Bangladesh - Diptheria patients in the Kutupalong Rohingya refugee camp in Bangladesh have started receiving treatment in newly-built emergency isolation and treatment wards as work to halt the spread of the disease continues.
The UN Migration Agency, IOM, which runs the wards, is also offering special counselling to Rohingya patients and their families – many of whom fled violence and the threat of torture and detention in Myanmar – to reassure them that the isolation is temporary and can help save lives.
“I had never heard of diphtheria before I took my son here,” said Abul Kasham, who brought his eight-year-old son Muhamad Huzif, to the established IOM medical clinic in Kutupalong after the child developed a high fever, sore throat and had difficulty swallowing.

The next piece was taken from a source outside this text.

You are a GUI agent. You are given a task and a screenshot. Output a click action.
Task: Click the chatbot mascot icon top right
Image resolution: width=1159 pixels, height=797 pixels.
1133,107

“When the doctors told me it was an infection and about the isolation ward I was afraid, but after I had counselling and the doctor explained to me [the need for treatment], my son received medicine and started to feel better. I felt safe.”
“Many people have lost their homes and been separated from family and friends during their escape from Myanmar. So there is naturally a lot of concern and worry when we tell people that the patient and one carer should stay in isolation away from the rest of the family,” said IOM Emergency Health Officer Mariam Spijkerman Abdelkerim.
“That’s why our staff here are trained to give them special counselling so we can explain to them what is happening and why, and give them reassurance that staying in the wards means they can get proper treatment under close monitoring and not pass the infection on to others.”
Diphtheria is transmitted from person to person through close physical and respiratory contact.
As soon as Muhamad was admitted to the ward, details of his immediate family members were recorded by staff. This enabled specially trained teams to trace others he might have had close contact with, so they could begin to receive preventative treatment.
According to the World Health Organisation, as of 26 Dec 2017, there had been 2,526 patients with suspected diphtheria reported, and 27 associated deaths.
Diphtheria is a bacterial infection which can cause patients’ throats to swell to such an extent they can no longer swallow or breathe. Serious cases need specialised medical support to open the airways.
A major vaccination programme, headed by the government of Bangladesh, is currently being carried out across the camps in Cox’s Bazar. IOM, WHO and other partners are also working with communities to raise awareness of the disease, the need for treatment and how to prevent its spread.
A young Rohingya girl waits with her mother outside a new IOM diphtheria isolation and treatment ward at Kutupalong refugee camp, Cox’s Bazar Bangladesh Photo: Fiona MacGregor / IOM 2017.
As well as the newly opened isolation and treatment centre at Kutupalong, IOM is opening two more facilities at other key points in the Cox’s Bazar refugee settlements that will provide in-patient care for up to 120 patients at a time.
Emergency medical teams of international doctors are also flying in from abroad to help specialised medical work on the ground.
As staff at the IOM health clinic in the Leda refugee camp were preparing for the opening of the new isolation wards there, medical officer, Dr Tasnuba Nourim said: “We are ready to accept a large number of patients. I have some concerns, but we’ve had experience of isolation and the referral systems while treating measles cases here, so we are well placed to deal with this situation.”
Young people under the age of 15 account for around three quarters of those affected by the disease. At the Kutapalong clinic, parents said that once they had understood why isolation and treatment was necessary, they were happy to be able to stay with their children.
“If he was here he was alone, he would be frightened. I was scared when I heard about children dying. But by the grace of the Almighty, the doctors are here and giving medicine, so I am not worried any more,” said Arafa, 35, there with her 7-year-old son Iman Hassan.